3.6 GRAP2 is positively correlated with chemokines/ chemokines receptors and MHC molecules
Chemokines and chemokine receptors are essential for the immune cells towards the tumors [21]. Therefore, we used the TISIDB database to analyze the correlation between the expression level of GRAP2 and immune cell related chemokines/ chemokine receptors in LUAD. The heat map results showed that GRAP2 expression was positively correlated with various chemokines and chemokine receptors in multiple tumors (Figure 8A, 8C). In order to further clarify the relationship between GRAP2 expression and immune cell migration, we comprehensively analyzed the correlation between GRAP2 expression and chemokine/chemokine receptors. The results show that GRAP2 expression was positively correlated with immune cell-related chemokines, such as CCL4, CCL5, CCL18, CCL19, CXCL9, CXCL10, CXCL11, CXCL13 and XCL2 (Figure 8B).
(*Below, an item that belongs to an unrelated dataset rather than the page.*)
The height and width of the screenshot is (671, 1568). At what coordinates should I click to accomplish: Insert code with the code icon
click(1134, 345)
GRAP2 expression was also positively associated with immune cell-related chemokine receptors, such as CCR2, CCR4, CCR5, CCR6, CCR7, CCR8, CXCR3, CXCR4, and CXCR6 (Figure 8D).
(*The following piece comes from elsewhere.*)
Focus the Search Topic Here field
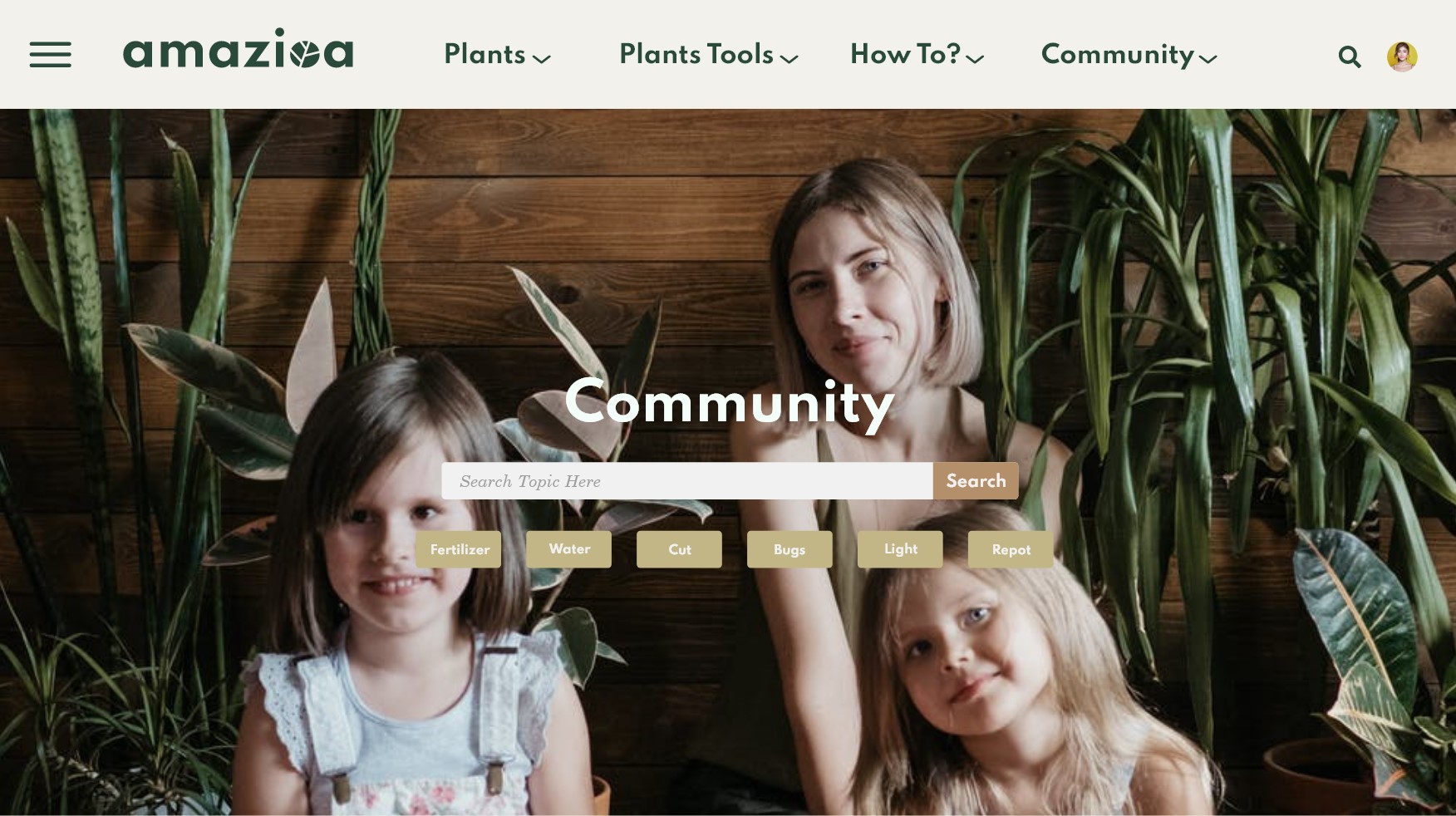The height and width of the screenshot is (816, 1456). coord(687,481)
A large number of studies have shown that downregulation of major histocompatibility complex class-I and -II (MHC-I and MHC-II) has been linked to immune suppression, metastatic progression and a poor prognosis in numerous tumors [22]. Therefore, we used the TISIDB database to analyze the correlation between GRAP2 expression and MHC molecules. The heat map results showed that the MHC molecules in numerous tumors were significantly positively correlated with the expression of GRAP2 (Figure 9A). The expression level of GRAP2 was positively correlated with the expression of multiple MHC molecules, including B2M, HLA-B, HLA-C, HLA-DMA, HLA-DMB, HLA-DOA, HLA-DOB, HLA-DPA1, HLA-DPB1, HLA- DOA1, HLA-DOA2, HLA-DRA, HLA-DRB1, HLA-E, HLA-F and TAP1 (Figure 9B-9Q). Therefore, it was confirmed that GRAP2 participating widely in modulating various immune molecules in LUAD to affect immune infiltration in TME.